[Source records]

******

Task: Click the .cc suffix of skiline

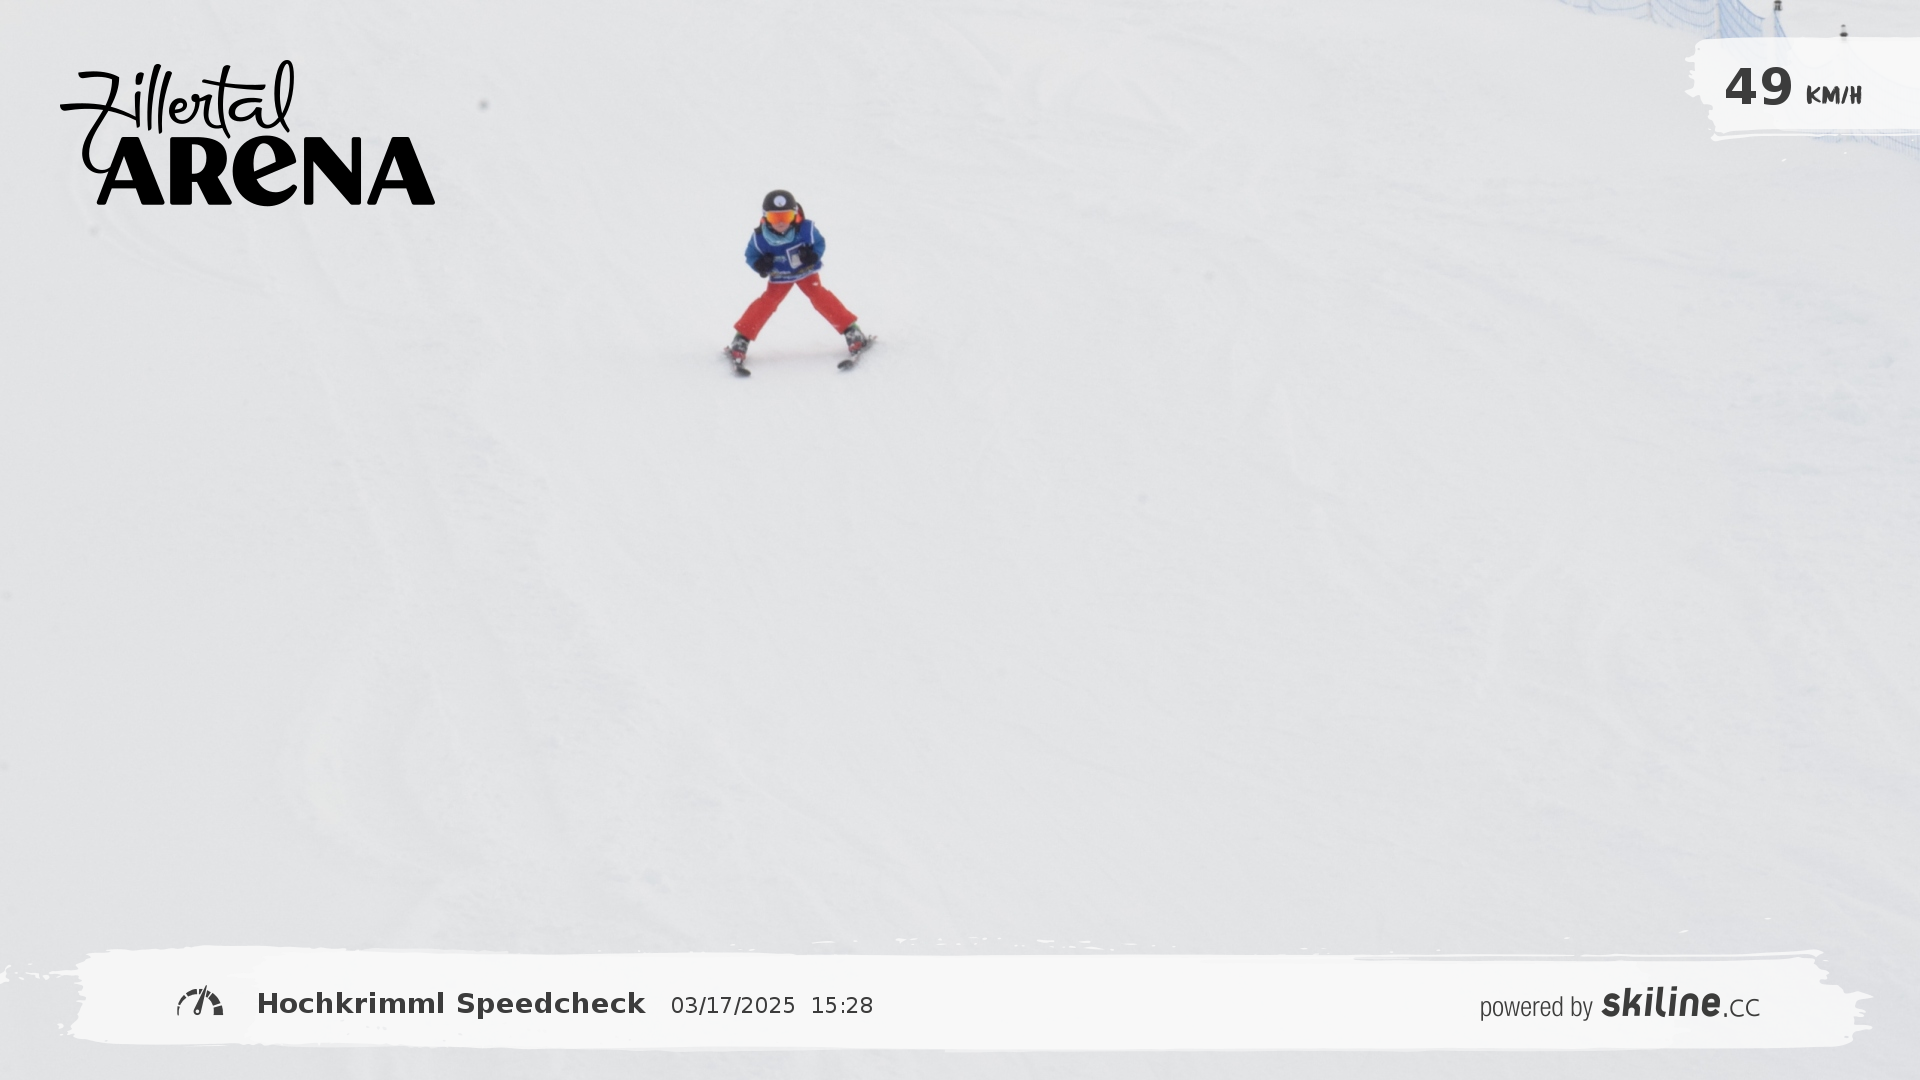Action: click(1741, 1008)
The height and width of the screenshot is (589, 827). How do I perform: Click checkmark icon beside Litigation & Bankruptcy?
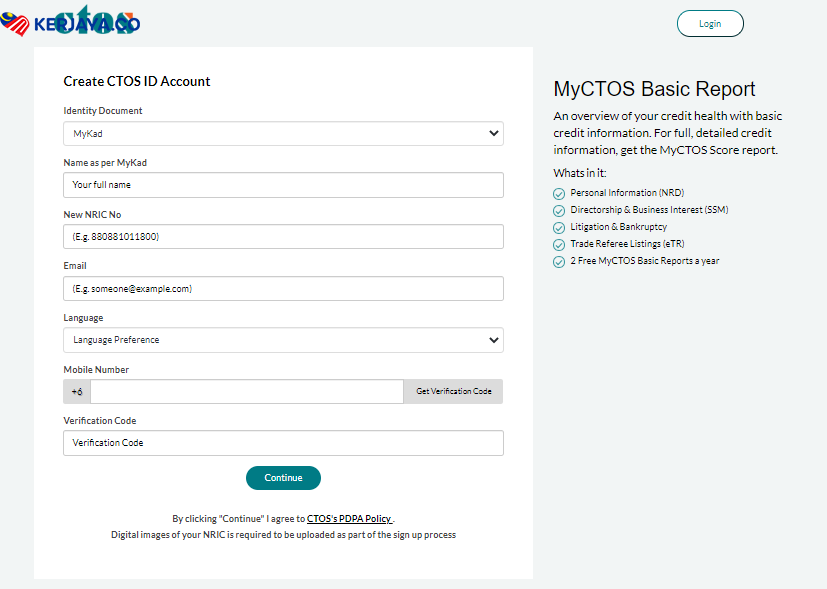pos(559,227)
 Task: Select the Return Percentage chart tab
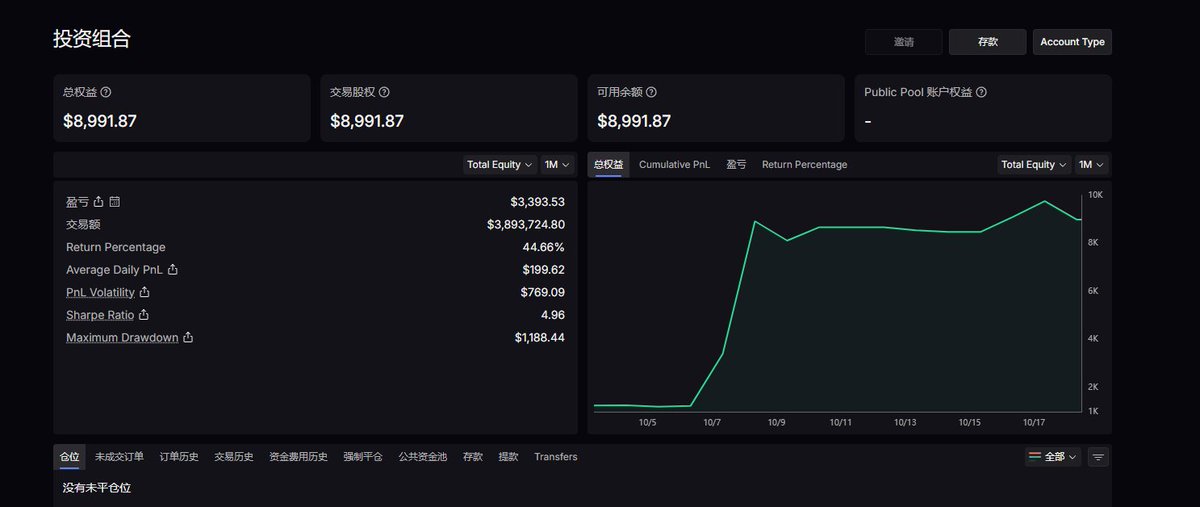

******

WHAT IS EXPECTED.
Reproduce the data exactly, please, and omit its pictures.

OUTPUT.
Task: Click the .cc suffix of skiline

Action: click(1741, 1008)
The height and width of the screenshot is (589, 827). How do I perform: Click checkmark icon beside Litigation & Bankruptcy?
pos(559,227)
 Task: Select the Return Percentage chart tab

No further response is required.